Ernesto Di Maio, directeur du laboratoire et coauteur de l’étude, a déclaré à National Geographic que l’équipe s’était lancée dans ce projet lorsqu’un collègue l’avait mis personnellement au défi d’appliquer leurs recherches à des champs plus conventionnels tels que la nourriture.

Cette même personne lui avait appris qu’un chef cuisinier qui vendait « ses œufs quatre-vingts euros pièce » faisait appel à une technique consistant à cuire l’albumen et le jaune de manière séparée avant de « rassembler les deux après la cuisson, d’une façon plutôt élaborée ».   

Ce défi ayant piqué la curiosité d’Ernesto Di Maio, celui-ci a chargé Emilia Di Lorenzo, doctorante, de concevoir une méthode permettant de soumettre les deux parties de l’œuf à leur température idéale au cours du processus de cuisson, tout en gardant intacts la coquille et le contenu.

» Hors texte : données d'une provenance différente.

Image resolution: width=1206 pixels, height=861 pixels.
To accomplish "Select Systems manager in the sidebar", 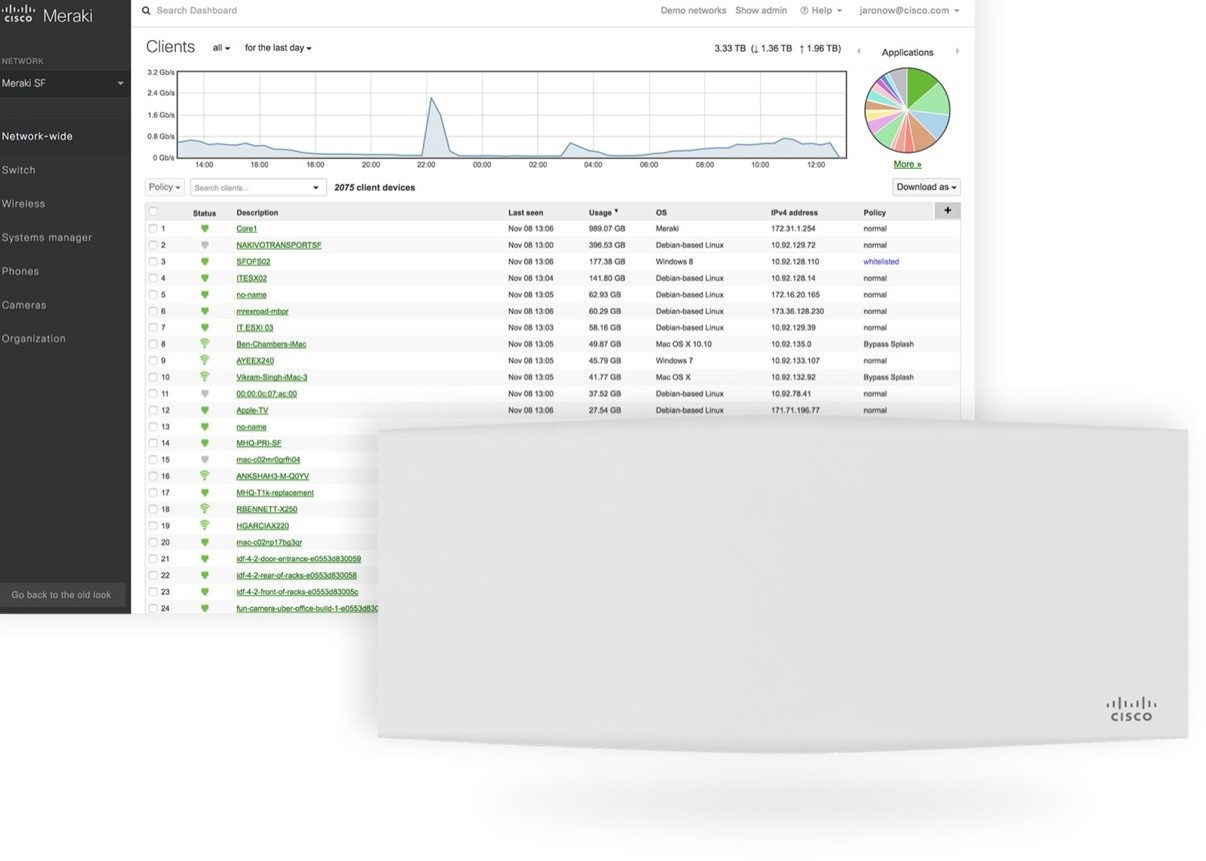I will pos(47,238).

Celle-ci a abordé cette mission comme le ferait tout bon scientifique des matériaux : bien avant de procéder à des essais en conditions réelles, elle a passé plusieurs semaines à effectuer des simulations informatiques, à modéliser le « transfert de chaleur » depuis l’eau jusqu’au cœur de l’œuf en passant par la coquille, cherchant à allier une température et une durée qui permettraient à l’albumen et au jaune de cuire tout en obtenant la consistance parfaite. 

« Nous avons mis au point un modèle mathématique approprié », explique Emilia Di Lorenzo. « Nous avons ensuite pris l’équation que nous avions écrite et développé un logiciel de mécanique des fluides numérique. "Et si nous les faisions cuire à 100 degrés Celsius ? Que se passerait-il ?" Et ainsi de suite. »

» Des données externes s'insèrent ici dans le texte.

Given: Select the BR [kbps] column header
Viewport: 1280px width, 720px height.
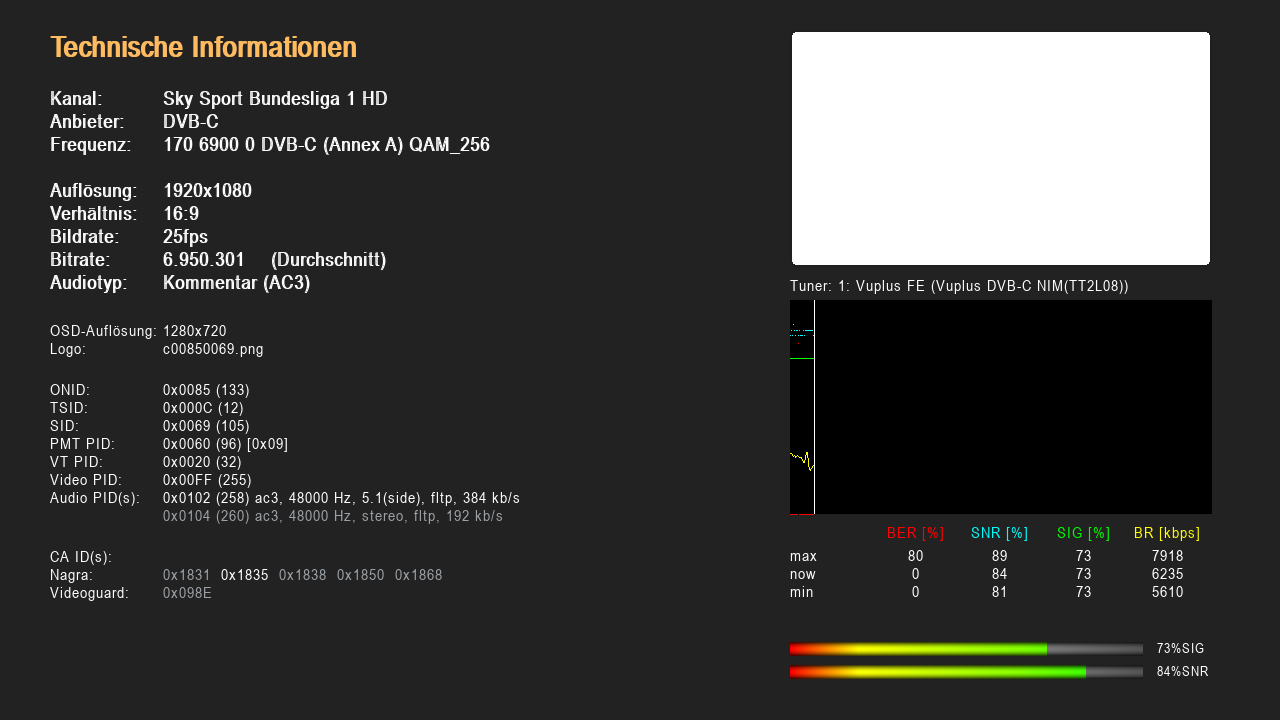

Ce n’est qu’après quelques mois qu’Ernesto Di Maio a découvert qu’Emilia Di Lorenzo n’aimait pas du tout les œufs. « Je l’ai donc torturée avec ce projet. »

Lui, en revanche, n’a aucunement été incommodé et en a même préparé pour sa famille à Pâques. « Le goût les a stupéfaits. »

En dehors du fait que la cuisson des albumens et des jaunes soit parfaite du point de vue de la texture et du goût, Ernesto Di Maio, Emilia Di Lorenzo et leurs collègues ont constaté que les œufs cuits selon leur méthode présentaient de meilleures valeurs nutritionnelles à tous les niveaux par rapport à ceux cuits d’autres manières.

En définitive, leur objectif n’était pas de breveter une nouvelle façon de cuire des œufs, mais de réaliser une expérience de pensée amusante qui montrerait, comme l’équipe de recherche l’a écrit dans son article, qu’« avoir connaissance de la science se cachant derrière des problèmes élémentaires pouvait même améliorer les plus petites choses de notre vie quotidienne, comme le simple fait de manger un œuf ».

Cet article a initialement paru sur le site nationalgeographic.com en langue anglaise.